EDIT, 2021-09-24: changed flipud
to swap entire rows at once (instead of individual bits).
Solution
The questions / replacement algorithms
Is there a more efficient way to perform the rotations?
All the major rotate/flip/transpose operations on bitboards can be implemented efficiently as seen on chessprogramming.org. The way all of them work is by moving/swapping groups of bits at once, never single bits (which is really a waste of using bitboards: the point of bitboards is that they enable replacing slow bit-by-bit algorithm with the efficient multiple-bits-at-once algorithms). The code from chessprogramming.org is specialized for 8×8 boards, but could be used (with minor modifications) for any board to fits in an 8×8 square, though that requires a different representation than you are currently using (namely padding rows to 8 bits instead of a tight packing). Supporting any dimensions with 64 or fewer cells would be more difficult, but it shouldn’t be impossible, at the cost of implementing a handful of special cases..
I believe rotation by 180 degrees should be possible in a single pass and 90 and 270 without the need of a new variable but I couldn’t figure it out yet.
I feel like it should be possible, but I don’t think that makes sense as a metric. Especially not the number of variables, local variables are practically free. But “passes” are also a metric that doesn’t really fit bitboards. The efficient algorithms don’t really have “passes” at all, and even for the bit-by-bit algorithms it doesn’t set apart the good from the bad: for every rotation/flip/permutation and a given w
and h
there is an implementation that is just a single expression built up as a big bitwise-OR of w*h
terms of “extract one bit from the board and shift it to its target position”. For most board sizes, that’s much worse than doing a handful of delta-swaps (a generalization of your swap function), but it satisfies the “single pass” and even “no new variable” criteria.

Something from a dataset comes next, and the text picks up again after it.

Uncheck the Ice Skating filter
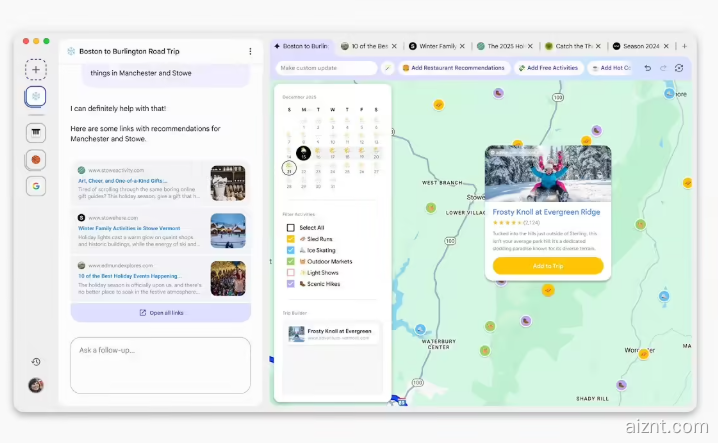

Is there a better way to perform swapping and setting of bits?
Not really, but they form an inherent bottleneck: they take wide 64-bit integer operations and force them to work on one or two bits at the time. Your swap
function generalizes to swapNBits
or a delta swap (depending on how it is generalized) which use a really similar sequence of operations but can perform a lot more work with it (this is how the efficient rotate/flip algorithms get their efficiency).
The code
One thing that really jumps out at me is that the swap
-based methods repeatedly modify a field of the instance of the board they’re working with, rather than computing a value and then storing it. That makes the object transition through a succession of intermediate states during the most of the process, which is sometimes unavoiable, but when it is easily avoidable I think it should be avoided. Additionally, in my experience it’s often more efficient (or at least not slower) to implement this kind of code in the “compute a value and then store it”-way.